Originally posted by TheEngineer:
What do you mean with "storage angle" ?
TE,
I mean that you don't get back
precisely what you put in. (We also need to remember that Robject was asking about a 'crude' energy sink and not the near-perfect magical ones the Ancients presumably had/have.)
The 'crude' energy sink is straight from CT's
SotA and it is an explicit part of the teleportation system(s) described there. Because
SotA used many of Larry Niven's teleportation ideas I described the teleportation system energy sink in Niven's short stories. So, what did that sink do in the stories? Well, teleportation has to worry about the differences in momentum and potential energy between entry and exits points.
A planet is a spinning globe. If you move closer to both poles and your momentum changes; obejcts at the equator are moving much faster than objects on either pole.

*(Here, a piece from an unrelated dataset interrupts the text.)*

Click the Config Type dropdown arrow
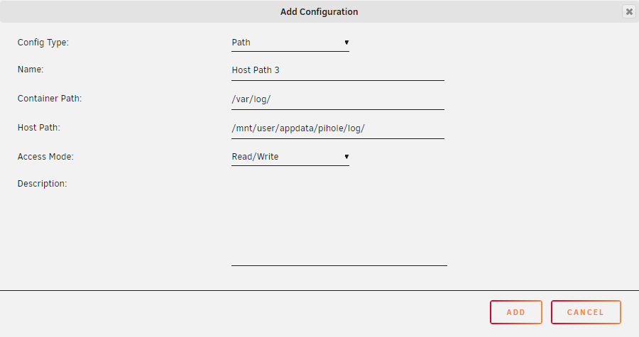The height and width of the screenshot is (337, 639). coord(346,43)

If you don't find a way to balance momentum between your entry and exit points, you're going to either slam into the back of the teleport booth or be ejected from it at a high speed. Niven's big Mass o' Whatever floating in Lake Michigan acts as a momentum 'sink'. When teleporting closer to a pole, you shunt your 'extra' momentum to it. When teleporting closer to the equator, you 'borrow' the momentum you need from it.

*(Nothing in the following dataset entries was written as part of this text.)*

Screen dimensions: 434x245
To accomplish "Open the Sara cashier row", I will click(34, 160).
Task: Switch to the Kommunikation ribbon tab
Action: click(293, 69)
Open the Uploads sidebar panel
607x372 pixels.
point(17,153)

Altitude is also a problem. The 'higher' you are in a gravity field, the more potential energy you have. If you teleport 'down' in altitude, you'll need to shed that potential energy or you'll heat up. Conversely, if you teleport 'up', you'll need to gain energy from some source or you'll cool down. In this case, Niven's big Mass o' Whatever floating in Lake Michigan acts as a thermal 'sink'. You borrow or shunt away the energy in question.
Now, we need to ask how efficient this sink is. Because its 'crude', I feel safe in saying it is not very efficient at all.
Take a regular electrical battery. When you charge it, you must put more energy into it then you will later be able to draw from it. Some of the energy is lost in various ways. You also lose energy when you draw energy from a battery too; look at how your laptop heats up as you use it. Some of the 'electricity' in the battery doesn't come back out as ‘electricity’; it comes back as 'heat' instead.
The crude energy sink mentioned in
SotA should have similar limitations. You can shunt various types of energy to it, but you’re not going to get back exactly what you put into it or in the same form that you put it in either.